Is it just me, or should kids not be expected to know their multiplication tables before they show up to an Algebra 1 class? Or how about knowing how to indent a paragraph before, say, high school English class? Social promotion is a policy which is failing our nation. We need gatekeeping and we need checkpoints and if kids do not have a certain set of skills in 4rth grade and then 8th grade, they should not be granted access to 9th grade because chances are too low that those who are deficient in both 4rth and 8th will ever graduate and we are trying to do too much recovery work in high school when the opportunity to be more effective avails itself to us much earlier on in the process of public schooling.
We need the community to support our schools.

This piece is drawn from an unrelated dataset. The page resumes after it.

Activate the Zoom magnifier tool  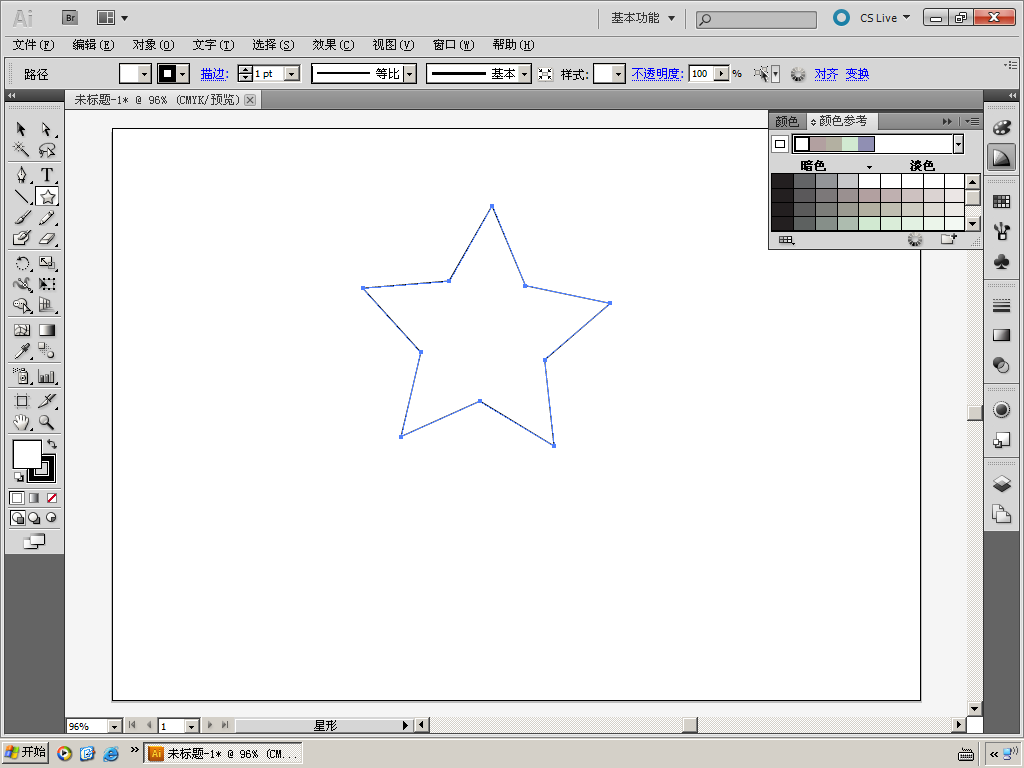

When is the last time our business leaders actually came into the local schools and said, “How can I help?” I mean, they are the folks who are going to need the talent a few years out we are currently nurturing. Internships, mentorships, and so on. It’s not money we’re asking for — though that’d be nice as well — but the currency of their intellect is valuable and sharing it with the local kids would go a heck of a long way.
We need the politicians to make intelligent policy.
Do I need to even address this point? I mean we see how the policies of Dubya have taken schooling into a dark and dreary place. Politicians matter — and it’s really tough to admit that since they are so problematic in so many ways to try and support.
We need great teaching materials.
Handing out 5 pound books six times over to kids during the first week of school (and then measuring their intellectual growth through inane bubble tests) is the foremost means by which we “educate” many of today’s kids. Throw both of those two things away and then let’s see how far we go, that’s what I say. But whether you believe that last statement or not, it’s simply a sad fact of life these days that most teachers are being provided with low quality materials. Great chefs use great cookware. Teachers are, by and large, being given crappy tools. We need to reinvent our teaching materials because many of them are simply not effective. (And isn’t that the ultimate barometer of a tool?)
We need reasonably sized classes.
Ever try teaching at 41 to 1? There’s not a person in the world who can sell me the argument that class size does not matter. 20 to 1 versus 40 to 1 is an immense difference and if you extrapolate it out over the course of either an educator’s career or a student’s trip through our school system, there is little doubt that the numbers will not add up to favor the student/teacher who gets to operate in a world of smaller classrooms. Not that all these layoffs are really going to matter or anything, though.
We need safety on campus.
Without discipline, without order, without a sense that school can be a place where students are not fearful of their own physical and emotional safety, we are fools to think any real between the ears strides are going to be made in our classrooms. Kids who are worried about being jumped in the halls don’t concentrate in class. This is probably the greatest difference between so called high achieving schools and low ones: the levels of violence on campus. Without safety, kids will not academically perform at a consistently high level and we are lying to ourselves if we believe that our lowest performing schools are not also our most violent houses of learning. Without discipline on campus a school can’t function. Without discipline in a classroom an educator can’t really teach. Schools need to feel like places where the adults are in charge — not the kids.
Well, that’s 10. I have a feeling I could find a few more. (Love to hear other thoughts.)
Oh, BTW, this is not in any kind of order.